Some additional limitations apply to our findings. The A1.a sub-lineage isolate collection was derived from multiple species, including livestock and humans, and from soil samples. The outbreak data, however, were derived from livestock only. The impact of this on model comparisons is unknown since associations between host, genotype and environment are as yet unexplored. We are limiting our modelled area by political boundaries as opposed to biogeographic limits. Finally, the genotyped isolate collection is geographically biased towards the southeast portion of Kazakhstan and spans a relatively long period of time [29]. Sampling bias is common in niche models using historical collections and can create artificial patterns in the data, although GARP is arguably less sensitive than other modelling algorithms to spatial bias [10,37,43,44]. Future genotyping of additional isolates from under-sampled portions of the country, particularly the northern oblasts, will be essential to better characterize the genetic diversity and ecology of anthrax in Kazakhstan, allowing the construction of more refined predictive models.


The inclusion of available soil variables resulted in subtle changes in the predicted geographic distribution of anthrax in Kazakhstan, but the experiment is limited by the nature of available soil variables. Standardized soil variables and finer resolution data will be essential to characterizing the importance of soil parameters in B. anthracis persistence. The A1.a sub-lineage experiment showed a larger geographic and ecological distribution than the outbreak based experiment. Understanding genetic-environmental associations will be essential to accurate modelling of anthrax for use in disease prevention and control in Kazakhstan


Anthrax occurrence data

Presence points for outbreak-based models were taken from the database created by Joyner [26]. Briefly, historical records were used to construct a database of 3,947 anthrax outbreaks reported in Kazakhstan between 1937 and 2006. The data were sequentially filtered to create a dataset containing the latitude and longitude of outbreaks in cattle, sheep and goats which occurred between 1960 and 2000. This time period reflects the implementation of mass vaccination and corresponds to the averaged data from both the WorldClim and soils data sets [45,46]. The final dataset contained 258 spatially unique points, meaning that only one outbreak point occurred in each 8 km2 pixel. An 8 km2 resolution was chosen because outbreaks were mapped to the nearest village and some outbreaks occurred greater than 1 km from the village coordinates. This data set is hereafter referred to as the full outbreak dataset.
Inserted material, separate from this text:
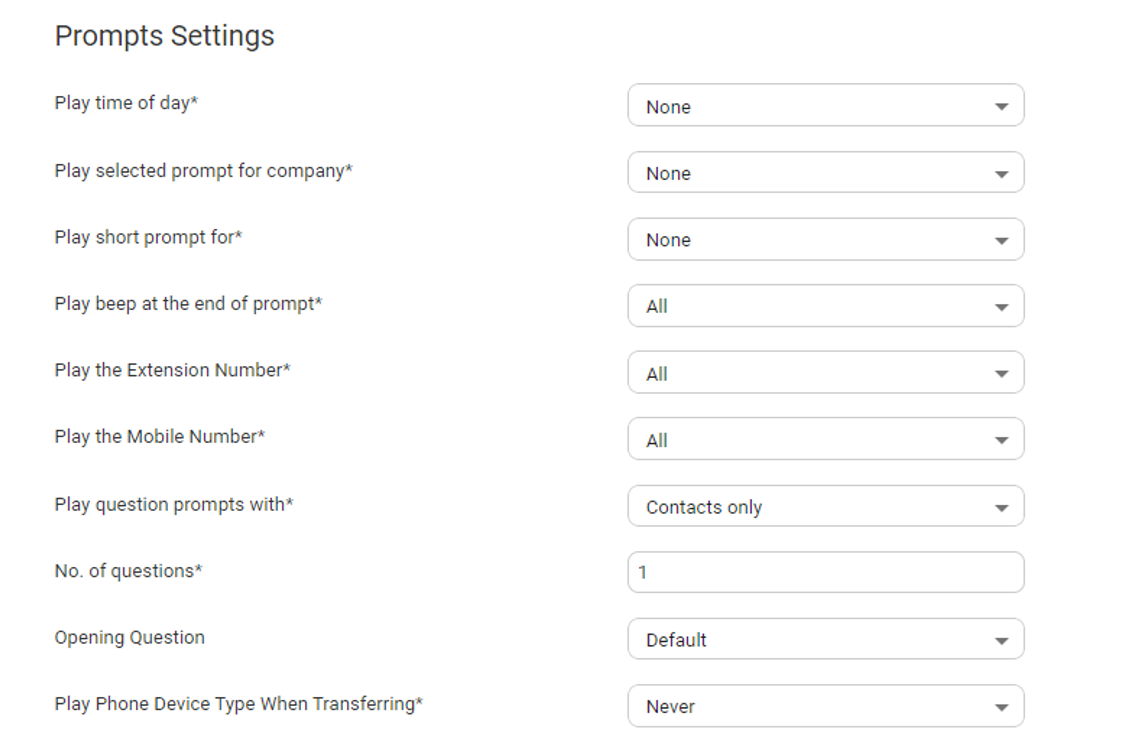This screenshot has width=1122, height=744.
Task: Expand the Play short prompt for dropdown
Action: (824, 240)
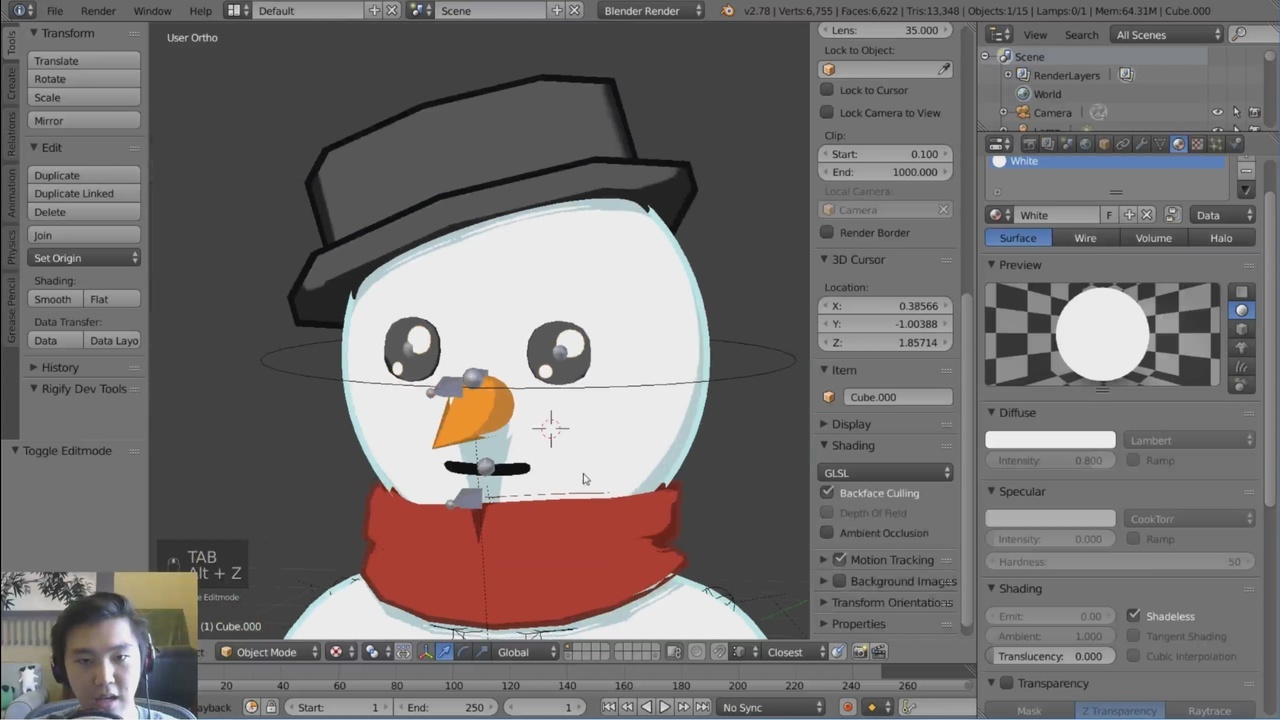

A second dataset was constructed using outbreak isolates genotyped by Aikimbayev [29]. Isolates were grouped into the A1.a (n = 78), A3.b (n = 6) and A4 (n = 4) sub-lineages using unweighted pair group method with arithmetic mean (UPGMA) cluster analysis and the 89 B. anthracis genotypes identified by Keim [22]. This was filtered to contain only spatially unique points at a resolution of 8 km2 resulting in 42 spatially unique points, of which 39 were A1.a, two were A4 and 1 was A3 b. Locality data are mapped in Figure 1. Only the A1.a sub-lineage had an adequate number of spatially unique points for modelling. The A1.a locations were geographically biased towards the south-eastern portion of the country. To reduce the problem of largely unsampled areas being considered as absence points, we created a polygon encompassing southeast Kazakhstan using latitude 48 N and 60 E as the northern and western boundaries, respectively, and the country's political boundaries in the south and east. The boundaries of this southern polygon were derived from examination of the locations of the A1.a isolates and from the different northern and southern ecological associations noted by Joyner [26]. The southern polygon was used to clip the A1.a locality points in ArcMap and this set of southern A1.a locations was used for the sub-lineage experiment. The same procedure was used to create a southern outbreak dataset.

Environmental Data

We used six environmental coverages downloaded from the WorldClim website webcite[46]. The WorldClim variables are calculated from interpolation of monthly temperature and precipitation measurements recorded at stations located worldwide between 1961 and 2000. Monthly values are transformed by WorldClim into 19 bioclimatic variable grids that describe annual trends, seasonality and potentially limiting ecological parameters such as temperature of the coldest and warmest months. Two satellite-derived environmental variables describing temperature and vegetation measures were obtained from the Trypanosomiasis and Land Use in Africa (TALA) research group (Oxford, United Kingdom) [47].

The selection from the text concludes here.